In the Old Testament, the only temple of God was in Jerusalem. The Lord has been willing to geographically add Egypt to come into His knowledge. The Lord is willing to announce to the people of Egypt His love for them. He is calling them to acknowledge Him and to worship Him, to love Him and to adore Him; He is destining them to help build His Church on earth.
Isaiah the Prophet prophesied about this, saying: “So the Lord will make Himself known to the Egyptians, and in that day they will acknowledge the Lord. They will worship with sacrifices and grain offerings; they will make vows to the Lord and keep them.”
Thus, the Lord is not only making Himself known in Egypt in a way of traditional knowledge. Rather, a deep and profound Knowledge is involved, giving the Egyptians the privilege to also become the flock of God. They are, from then on, making vows to God and keeping them. After they were Israel’s enemies. The Holy Book of Isaiah eloquently tells us the story of the journey of the Holy Family to Egypt. It is a journey that causes “the idols of Egypt to tremble and the hearts of the Egyptians to melt.”
Our Lord does not want us to love anything more than we love Him! If a person loves something more than the Lord, then He wants that idolatrous item to tremble. Idols could be things such as the Ego, or the ‘ancient self ’ prior to conversion. By the melting of the hearts of the Egyptians, the Lord wants to teach us that conversion gives humility to the heart and repentance, two elements that are vital to the Adoration of God.
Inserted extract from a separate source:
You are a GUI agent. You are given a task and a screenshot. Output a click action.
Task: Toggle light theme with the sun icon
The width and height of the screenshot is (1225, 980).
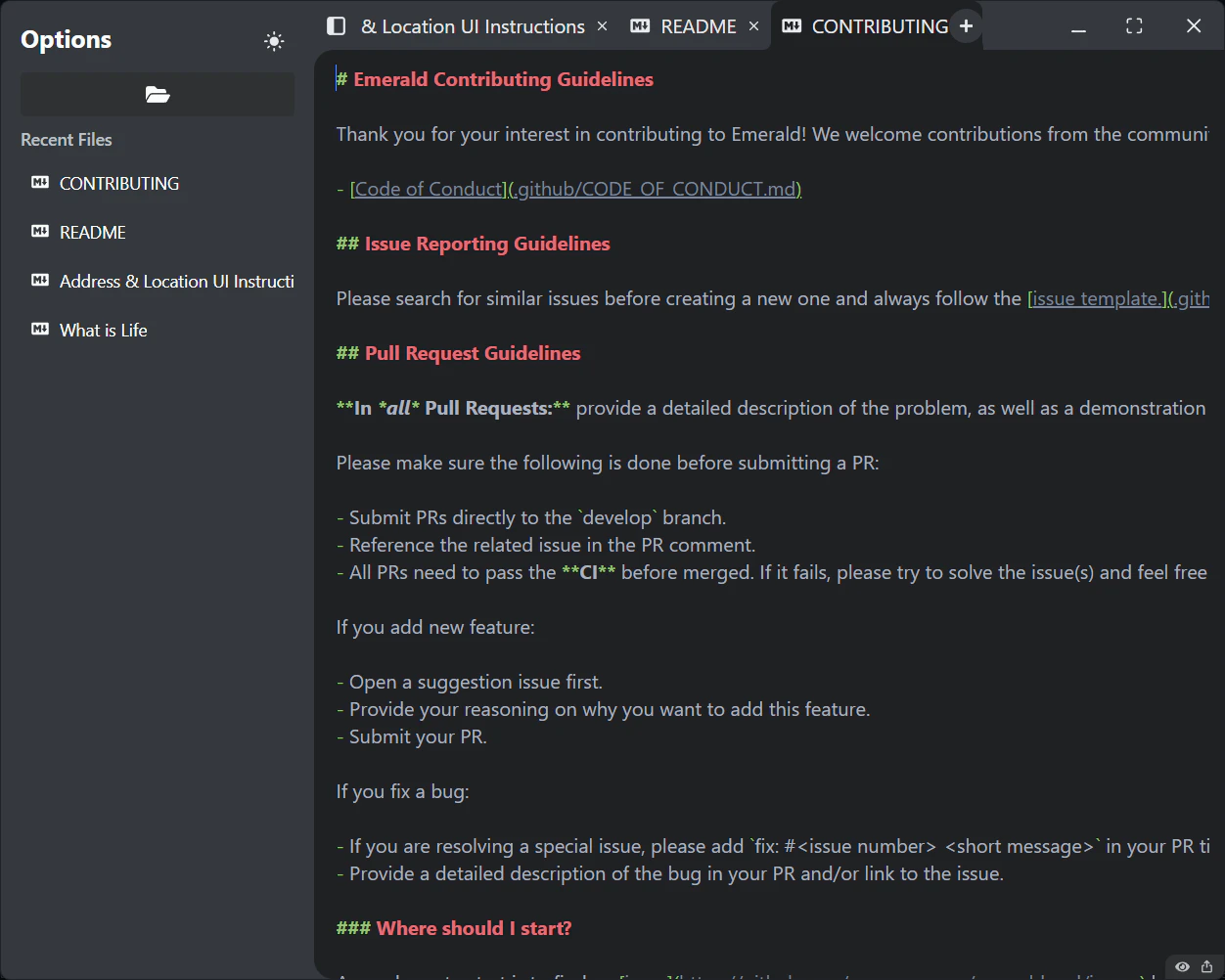point(274,41)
The fourth spiritual meaning of the Lord’s journey to Egypt is the fulfillment of the prophecy of Hosea: “When Israel was a child I loved him, and out of Egypt I called my Son.”
The Lord wants to teach us an important lesson about traveling and continual moving without rest. He journeyed through Egypt without a home or a place of His own, just as a stranger has no support or place to lean his head upon. Thus He wants us to know the feeling of being strangers to both our heavenly homeland (someday!) and earthly homeland. We want to be like our Lord Jesus Christ, as if strangers, having nowhere to rest. It is a precious lesson for us to learn that the earthly home is only a temporary one and our heavenly home is the perpetual one.
The journey of the Lord Jesus Christ with the Holy Family to Egypt was a hard and difficult one, where He was seeking souls longing for Him, souls hungry and thirsty for Him.
All the places where the Holy Family passed by in Egypt were blessed. In Mallawe there are traces of the faith built by the passage of the Lord Jesus Christ in Egypt, monasteries in which we keep an active record with their names and bearing the names of accepting towns. To our God be the eternal Glory for ever, Amen!
-His Grace, Coptic Catholic AB Dimetrius.
Flight Into Egypt - PART II
Purposeful Tribulation
Purposeful Tribulation – The Flight – Part II — On the 24th of the blessed Coptic Catholic month of Pashons (June 1st), we commemorate the Lord Jesus Christ’s flight to the land of Egypt at approximately the age of two, taking refuge there along with His mother and St. Joseph. This feast is among the Seven Minor Feasts of the Lord. As the Holy Family entered the land of Egypt, St. Mary, the Virgin Mother, carried the child Jesus in her arms, with Joseph the Carpenter at her side and Salome, who accompanied them.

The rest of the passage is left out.